Monday, August 05, 2013

Dark times


I’ve been experiencing a strong sense of helplessness lately.

Our political system is no longer “our” — as in “the people’s” — political system. It now belongs to a cabal of ultra wealthy individuals and multinational corporations who regularly buy house and senate members and send lobbyists to crawl all over Capital Hill like maggots feeding on a corpse.

We have no control over what government feels it can do in our name. Revelations of spying by the NSA and other government agencies makes it clear that those who supposedly represent us are actually fearful of us, enough so that they are willing to shred the Constitution to keep tabs on our every word. Civil protests are treated as terrorist gatherings. Peaceful protesters are beaten, maced and arrested. Those who dare expose government malfeasance are locked away in prisons or forced into exile.

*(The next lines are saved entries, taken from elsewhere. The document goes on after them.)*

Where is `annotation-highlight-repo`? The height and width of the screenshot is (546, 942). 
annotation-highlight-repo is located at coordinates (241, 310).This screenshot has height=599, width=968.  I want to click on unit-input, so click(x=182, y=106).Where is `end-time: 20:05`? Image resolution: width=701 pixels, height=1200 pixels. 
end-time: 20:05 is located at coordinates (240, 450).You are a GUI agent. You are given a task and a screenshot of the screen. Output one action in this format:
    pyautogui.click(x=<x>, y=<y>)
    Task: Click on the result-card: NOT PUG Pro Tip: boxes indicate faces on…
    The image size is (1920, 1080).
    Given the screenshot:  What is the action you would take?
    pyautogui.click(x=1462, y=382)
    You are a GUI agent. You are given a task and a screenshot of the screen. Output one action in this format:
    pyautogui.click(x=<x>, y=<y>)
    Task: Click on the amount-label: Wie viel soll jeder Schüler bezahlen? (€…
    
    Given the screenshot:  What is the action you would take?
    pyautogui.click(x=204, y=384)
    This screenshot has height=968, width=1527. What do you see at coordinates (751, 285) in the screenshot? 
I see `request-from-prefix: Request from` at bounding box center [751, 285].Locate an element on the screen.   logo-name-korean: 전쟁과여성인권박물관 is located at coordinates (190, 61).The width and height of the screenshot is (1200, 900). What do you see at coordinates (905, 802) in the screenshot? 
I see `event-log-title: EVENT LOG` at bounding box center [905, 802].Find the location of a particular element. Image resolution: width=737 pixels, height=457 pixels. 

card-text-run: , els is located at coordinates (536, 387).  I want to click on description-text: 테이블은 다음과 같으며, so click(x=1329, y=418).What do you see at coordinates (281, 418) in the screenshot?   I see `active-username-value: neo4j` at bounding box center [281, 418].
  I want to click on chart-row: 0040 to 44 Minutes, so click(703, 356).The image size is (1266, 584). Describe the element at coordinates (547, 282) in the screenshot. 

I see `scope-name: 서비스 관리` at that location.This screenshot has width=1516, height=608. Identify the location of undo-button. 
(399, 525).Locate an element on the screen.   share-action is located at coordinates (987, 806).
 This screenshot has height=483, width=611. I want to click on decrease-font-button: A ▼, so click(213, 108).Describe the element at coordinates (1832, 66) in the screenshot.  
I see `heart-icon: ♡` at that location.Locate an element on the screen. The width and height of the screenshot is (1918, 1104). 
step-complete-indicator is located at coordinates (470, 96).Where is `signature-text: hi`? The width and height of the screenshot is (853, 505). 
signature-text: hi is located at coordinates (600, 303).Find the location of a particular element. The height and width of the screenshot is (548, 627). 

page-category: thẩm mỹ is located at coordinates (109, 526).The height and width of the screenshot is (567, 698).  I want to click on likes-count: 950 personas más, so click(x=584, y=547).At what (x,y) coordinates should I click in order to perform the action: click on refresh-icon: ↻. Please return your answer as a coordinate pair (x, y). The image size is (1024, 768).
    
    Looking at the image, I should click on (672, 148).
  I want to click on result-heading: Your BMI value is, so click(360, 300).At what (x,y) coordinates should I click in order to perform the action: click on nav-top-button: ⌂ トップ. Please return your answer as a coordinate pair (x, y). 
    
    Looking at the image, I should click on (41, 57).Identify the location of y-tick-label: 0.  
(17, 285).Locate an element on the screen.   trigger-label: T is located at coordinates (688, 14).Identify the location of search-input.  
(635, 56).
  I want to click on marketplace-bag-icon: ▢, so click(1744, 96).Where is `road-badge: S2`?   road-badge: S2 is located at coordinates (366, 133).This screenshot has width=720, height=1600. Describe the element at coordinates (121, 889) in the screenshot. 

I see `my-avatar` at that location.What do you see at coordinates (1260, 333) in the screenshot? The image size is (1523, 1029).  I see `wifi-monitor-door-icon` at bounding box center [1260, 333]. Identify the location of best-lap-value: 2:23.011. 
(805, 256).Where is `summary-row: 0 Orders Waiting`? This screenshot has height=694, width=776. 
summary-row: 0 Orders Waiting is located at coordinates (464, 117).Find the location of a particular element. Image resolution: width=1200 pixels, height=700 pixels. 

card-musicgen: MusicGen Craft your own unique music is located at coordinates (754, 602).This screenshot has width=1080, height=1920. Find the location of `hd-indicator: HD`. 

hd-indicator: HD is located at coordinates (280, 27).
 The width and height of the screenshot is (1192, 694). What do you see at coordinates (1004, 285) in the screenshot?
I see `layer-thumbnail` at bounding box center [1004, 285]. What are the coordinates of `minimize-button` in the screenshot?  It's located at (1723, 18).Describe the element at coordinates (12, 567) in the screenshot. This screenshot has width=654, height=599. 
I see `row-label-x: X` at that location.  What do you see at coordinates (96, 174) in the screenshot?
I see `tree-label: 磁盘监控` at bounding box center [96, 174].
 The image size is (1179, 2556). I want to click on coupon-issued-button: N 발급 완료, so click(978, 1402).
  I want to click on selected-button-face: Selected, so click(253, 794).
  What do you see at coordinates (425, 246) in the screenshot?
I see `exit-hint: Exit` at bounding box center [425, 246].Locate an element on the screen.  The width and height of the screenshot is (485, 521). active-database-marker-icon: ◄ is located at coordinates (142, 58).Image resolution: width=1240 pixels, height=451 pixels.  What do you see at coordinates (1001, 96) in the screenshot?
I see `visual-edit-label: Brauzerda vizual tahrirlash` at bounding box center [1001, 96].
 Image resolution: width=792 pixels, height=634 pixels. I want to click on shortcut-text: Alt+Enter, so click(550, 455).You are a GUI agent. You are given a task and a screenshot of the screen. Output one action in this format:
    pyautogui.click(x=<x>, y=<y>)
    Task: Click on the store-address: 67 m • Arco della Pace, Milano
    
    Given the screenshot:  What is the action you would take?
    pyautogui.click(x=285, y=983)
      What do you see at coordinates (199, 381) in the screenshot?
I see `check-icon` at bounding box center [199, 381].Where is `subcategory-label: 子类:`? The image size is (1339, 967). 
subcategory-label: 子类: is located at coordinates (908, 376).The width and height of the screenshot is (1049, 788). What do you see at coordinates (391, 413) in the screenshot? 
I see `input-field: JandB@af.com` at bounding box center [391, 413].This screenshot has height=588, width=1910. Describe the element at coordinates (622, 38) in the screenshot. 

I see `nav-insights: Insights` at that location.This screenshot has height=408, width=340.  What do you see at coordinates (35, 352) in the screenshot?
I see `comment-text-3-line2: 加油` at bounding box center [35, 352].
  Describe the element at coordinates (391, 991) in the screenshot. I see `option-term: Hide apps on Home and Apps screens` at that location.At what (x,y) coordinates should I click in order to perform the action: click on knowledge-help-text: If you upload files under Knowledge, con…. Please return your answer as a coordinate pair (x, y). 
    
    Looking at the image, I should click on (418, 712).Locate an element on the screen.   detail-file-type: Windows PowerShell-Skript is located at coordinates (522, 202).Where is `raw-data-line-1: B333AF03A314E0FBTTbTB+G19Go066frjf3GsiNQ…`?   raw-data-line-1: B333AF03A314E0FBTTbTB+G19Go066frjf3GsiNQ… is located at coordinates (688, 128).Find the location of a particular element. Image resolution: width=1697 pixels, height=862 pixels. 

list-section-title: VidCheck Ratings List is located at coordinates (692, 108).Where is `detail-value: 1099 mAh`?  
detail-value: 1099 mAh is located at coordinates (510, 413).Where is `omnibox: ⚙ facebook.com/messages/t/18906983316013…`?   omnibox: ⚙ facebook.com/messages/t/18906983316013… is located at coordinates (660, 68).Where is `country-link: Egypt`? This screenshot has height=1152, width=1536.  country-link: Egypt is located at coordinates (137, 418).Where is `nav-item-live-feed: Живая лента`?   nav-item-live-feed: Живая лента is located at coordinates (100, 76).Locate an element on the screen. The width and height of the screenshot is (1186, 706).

Drones are sent in our name to execute people who have never had a trial or been convicted of a crime, and in many cases, innocent civilians are collateral damage.

You can still vote, can’t you? Yes and no. Republican statehouses are doing everything they can to keep minority citizens from voting. Then there’s gerrymandering. And when we do vote, our choices are limited to corporate lackey A or corporate lackey B. Voting machines are highly susceptible to manipulation and there is strong evidence they have been secretly tampered with in past elections. And, if a national election is close, we can count on the Supreme Court to step in and choose a winner based on the political preferences of the majority.

Finally, there is the corporate propaganda machine that some still refer to as the American media. Under the control of a handful of companies, our media works at the behest of its masters, conveying corporate friendly news and entertainment designed more to mesmerize than inform, distract more than engage, while it continually reassures the masses that everything is under control as the world burns around them.

I see fewer and fewer avenues for citizens to realistically exert their will. That’s a bad sign in a country that calls itself a democracy. We elected Barack Obama on the promise of change, but that promise turned out to be a blatant lie, and the last six years have seen us move inexorably closer to an oligarchy rather than away from it.

So where do we go from here? How do we make our voices heard? How do we return the balance of power to the people of America? The unfortunate reality is that the list of possible responses to these questions is growing shorter and shorter with every passing day.